RSA Authentication Agent for Windows cannot determine challenge group if the user submits fully qualified domain name.(your domain.local).
1. Send domain name option is not selected in Agent control center..
2. User types domain name/<login name> and domain name is dropped by the Agent and authentication works as expected. Non-challenge user works as expected.
3. If the user types domain name.com/<login name> at login prompt, a non- challenge user gets challenged. RSA Agent does not drop the domain name.com as expected.
However, if the "send domain name" option is selected the domain name.com is sent intact as expected.
Example: When jsmith logs into the workstation, they enter for the username, "2k8r2-vcloud.local\jsmith", and enter the AD password.

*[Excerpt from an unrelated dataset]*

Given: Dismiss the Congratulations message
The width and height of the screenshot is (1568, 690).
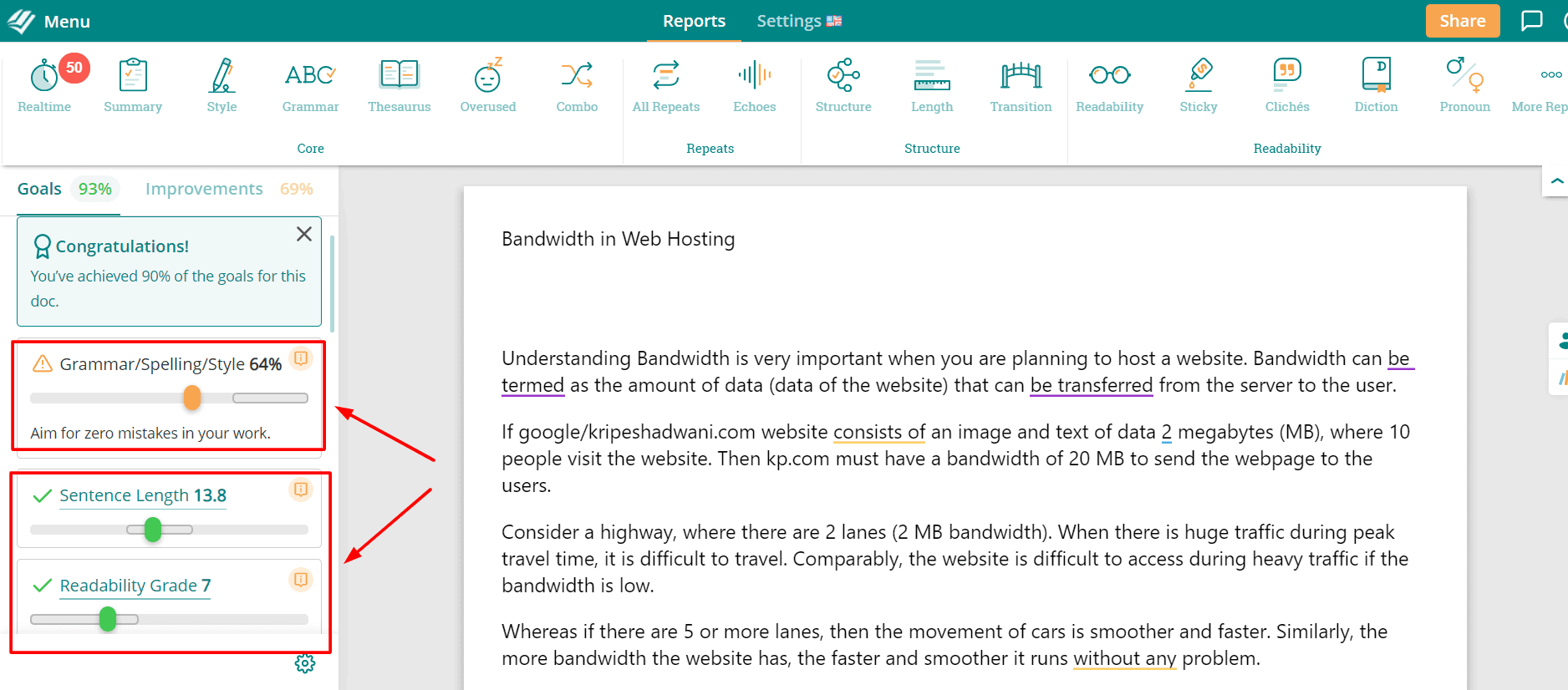Looking at the screenshot, I should point(304,234).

Because the auth agent cannot determine the challenge setting for this user, it defaults to challenging the user. The end-result is the AM environment receives the authentication request from the Auth Agent, and an "authentication failed" event occurs.
*Here is the log entry on Authentication Activity monitor for it:
Attempting to resolve user by userid or alias “2K8R2-VCLOUD.LOCAL\jsmith”. Request originated from agent “2k8r2-lac72-1.2k8r2-vcloud.local” with IP address “192.163.2.187” in security domain “SystemDomain”.
Here is the log entry on Authentication Activity monitor for it:
Attempting to resolve user by userid or alias “2K8R2-VCLOUD.LOCAL\jsmith”. Request originated from agent “2k8r2-lac72-1.2k8r2-vcloud.local” with IP address “192.168.2.187” in security domain “SystemDomain”.
Here is an excerpt from the SIDAuthenticator(logonUI).log file:
2016-05-24 15:12:58.944 1188.2584 [V] [ADSIHelper::getGroupADsLDAPPath] wsGroupADsLDAPPath = LDAP://CN=securid,CN=Users,DC=2k8r2-vcloud,DC=local
2016-05-24 15:12:58.944 1188.2584 [V] [ADSIHelper::getGroupADsLDAPPath] Return
2016-05-24 15:12:58.944 1188.2584 [V] [ADSIHelper::CheckDirectMember] The group ADsPath is LDAP://CN=securid,CN=Users,DC=2k8r2-vcloud,DC=local
2016-05-24 15:12:58.944 1188.2584 [V] [ADSIHelper::getUserADsLDAPPath] Enter
2016-05-24 15:12:58.944 1188.2584 [E] [ADSIHelper::getUserADsLDAPPath] Failed to set NT4 Name = 2K8R2-VCLOUD.LOCAL\jsmith
2016-05-24 15:12:58.944 1188.2584 [E] [ADSIHelper::getUserADsLDAPPath] Caught HRESULT: Name translation: Could not find the name or insufficient right to see name.
2016-05-24 15:12:58.944 1188.2584 [V] [ADSIHelper::getUserADsLDAPPath] wsUserADsLDAPPath =
2016-05-24 15:12:58.944 1188.2584 [V] [ADSIHelper::getUserADsLDAPPath] Return
2016-05-24 15:12:58.944 1188.2584 [V] [ADSIHelper::CheckDirectMember] The user ADsPath is
2016-05-24 15:12:58.944 1188.2584 [E] [ADSIHelper::CheckDirectMember] Failed to get user path, throw E_FAIL
2016-05-24 15:12:58.944 1188.2584 [E] [ADSIHelper::CheckDirectMember] Caught HRESULT: (0x80004005)
This issue has been documented in defect AAWIN-2295.
This issue has been resolved in RSA Authentication Agent 7.2.1 build 122 for Windows and RSA Authentication Agent 7.3.1 build 37 for Windows. Contact RSA Technical Support to obtain most recent build of RSA Authentication Agent.